LREI Implements New Interim Reporting System

By Logan Cioffi

A recent change in the requirement and reporting style of LREI’s electronic interim reports has brought mid-trimester feedback from each class to every student, but some students and teachers seem to value the new system differently.

As described on the top of each student’s interim report, the new system of interim grades has three categories of “standards that [the school] is assessing students on across the academic program.” These standards include class involvement, approach to work, and content skills. Within each standard are substandards such as “consideration of the ideas of others,” “response to feedback,” and “generating original ideas,” that give more specific feedback to the student. Each substandard is then graded with one of the available labels: “ME–Meeting Expectations, DVL–Developing, AC–Area of Concern,” the report states.

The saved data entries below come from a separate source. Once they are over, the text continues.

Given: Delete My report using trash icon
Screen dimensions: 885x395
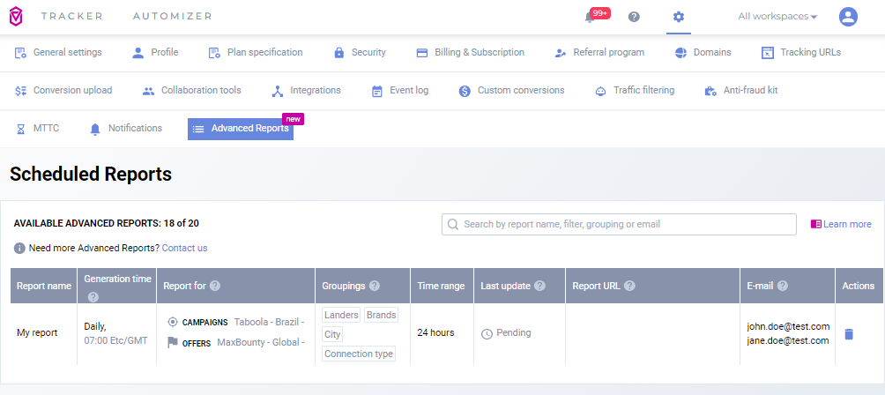Looking at the screenshot, I should 848,334.

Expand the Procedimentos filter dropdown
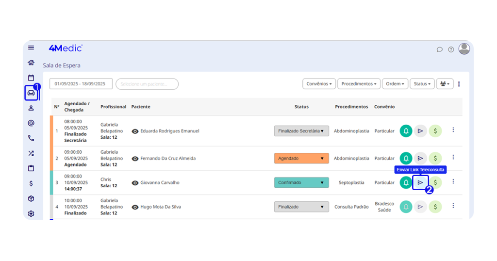click(359, 84)
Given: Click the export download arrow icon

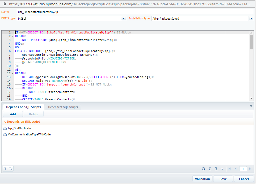Looking at the screenshot, I should pyautogui.click(x=216, y=169).
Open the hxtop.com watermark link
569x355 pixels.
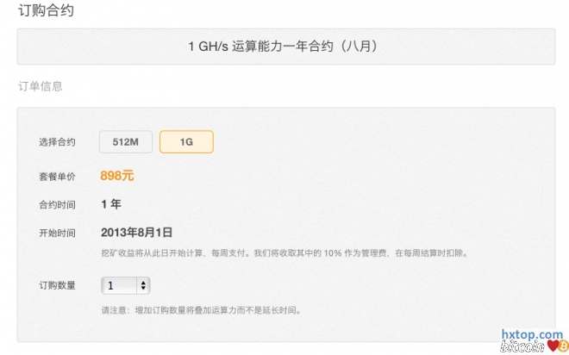[532, 333]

This new system of interim reporting was implemented in the first trimester of the 2016-2017 school year. Co-creator and Academic Dean Allison Isbell wanted to improve the old system by increasing the number of students who received reports. “The goal was that teachers have a faster, clearer way of reporting on interims whether they make a comment or not,” says Isbell. But in the first trimester, not all classes gave interim feedback and teachers used fewer standards. Isbell helped implement this new system and believes that it takes “iterations of things to get it right and the first time you launch something you expect you’re going to revise.”

In past years, teachers were not required to give out interim reports to anyone other than first trimester freshmen or students receiving a grade of a B- or lower. But with this new system, all students receive some type of feedback midway throughout the trimester. “All students should get feedback from their teachers whether they are doing well or not,” Isbell says. “Those that are doing well still want to know what they are doing well and what they still need to work on.”

After revisions from the first trimester, the second trimester interims came out with new standards and more substandards. For the second trimester, “the teachers worked together, revisited the list, and added a few more options,” Isbell says. “Most teachers really like it, they feel like they have given more feedback across their classes than usual.”

Science teacher Preethi Thomas-McKnight supports the new system and sees the value in how it helps both the students and teachers. She believes it helps the students who wouldn’t have normally received any interim feedback. So students who receive grades above a B- now can know where they are. Along with helping the students, Thomas-McKnight believes it also helps the teachers. She sees how it is easier for teachers to give feedback that uses one type of wording. Teachers select their standards for each class and then only need to fill out each person’s criteria.

Though this new system of reporting may have benefits for the students and teachers, there are some students who feel it is not working as perhaps the teachers would have hoped. Junior Erika Nally thinks that the system doesn’t represent or support the student as much. “Although it is targeted to be helpful, I felt like the change wasn’t very necessary,” Nally says. “It feels like everyone is sort of a machine. Having a direct comment from your teacher word for word was more helpful than this system.”

Senior Zoe Zeltner believes the new system of grading forces teachers to grade students different than usual. Zeltner thinks sometimes teachers look at student’s progress and grade them with their improvements in mind. She sees that this system doesn’t really leave much room for improvement. “It is very narrow because of the way they just check you off in a box,” she says.

Thomas-McKnight feels it is more personalized than the students may think. She believes each set of standards can mean something different to each teacher. Additionally, teachers choose their own standards for each class so it does have some personalization.

Nally and Zeltner think that teachers’ personalized comments would be more helpful in understanding how a student is doing in class than a checklist of standards. The categories let you know how you are doing in each group, but Zeltner wants to know more. “I might need to work on my participation but that is very broad,” Zeltner says. “Maybe I have too many side conversations, maybe I need to raise my hand more, but this system doesn’t allow for that specificity. This system doesn’t allow for us to know exactly how to improve it just tell us where we are doing bad or doing good.”

There is still an area in the new interim system that allows for teachers to give personal comments and a grade for their students. Whether they give one or not depends on the system of grading for the class and how the student is doing. For classes where the standards-based grading system is used, it gets more difficult to give a grade. “Some of the teachers using standards-based grading are not issuing grades at interims because it’s a moving grade,” Isbell explains. “They don’t want to say what you have right now because it’s not very accurate. While for other grading systems it might be easier to calculate a grade that would be more accurate.”

This system of interim feedback is new and its imperfections are still being worked out. Isbell reassures families that the interim grade is just a “snapshot of where the student is in that moment. It is not permanent, not dire, and hopefully comes early enough if students want to change it.” With the new changes happening, Isbell has found it most helpful to hear from students and teachers about what is or is not working. “I welcome feedback, and would love student feedback on ideas that they have,” she says.